◆ EXERCISE DIRECTIONS ◆
From the records below, pick out and copy each line that contains the word "height".

◆ AVAILABLE RECORDS ◆
────────────────────────────────────────
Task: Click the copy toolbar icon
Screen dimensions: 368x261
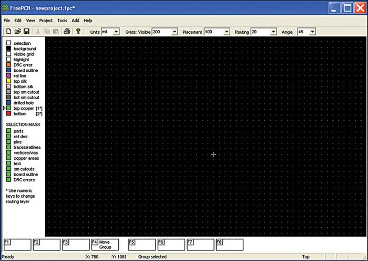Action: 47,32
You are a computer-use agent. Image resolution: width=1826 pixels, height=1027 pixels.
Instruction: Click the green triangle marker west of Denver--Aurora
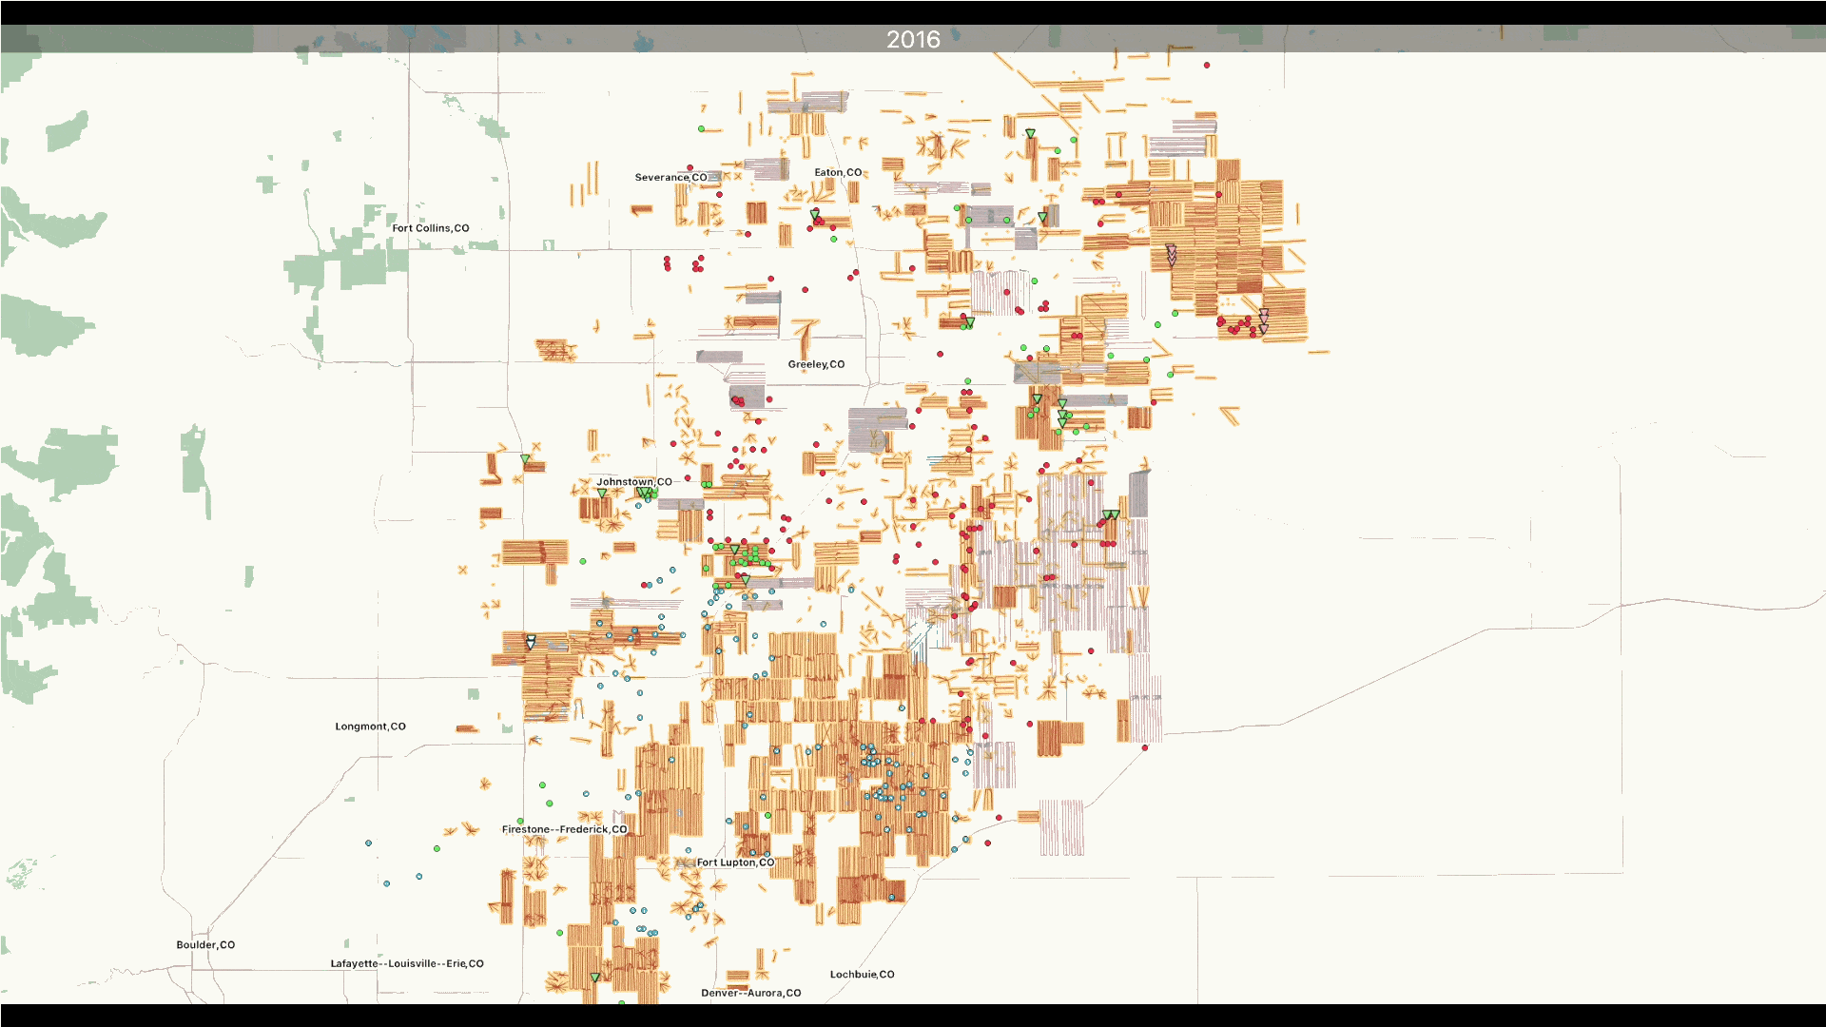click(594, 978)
────────────────────────────────────────
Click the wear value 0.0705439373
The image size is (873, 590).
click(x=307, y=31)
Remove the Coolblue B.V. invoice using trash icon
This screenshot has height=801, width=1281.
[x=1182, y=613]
────────────────────────────────────────
◆ RESULT ◆
You are a computer-use agent. Image resolution: width=1826 pixels, height=1027 pixels.
This screenshot has height=801, width=1281.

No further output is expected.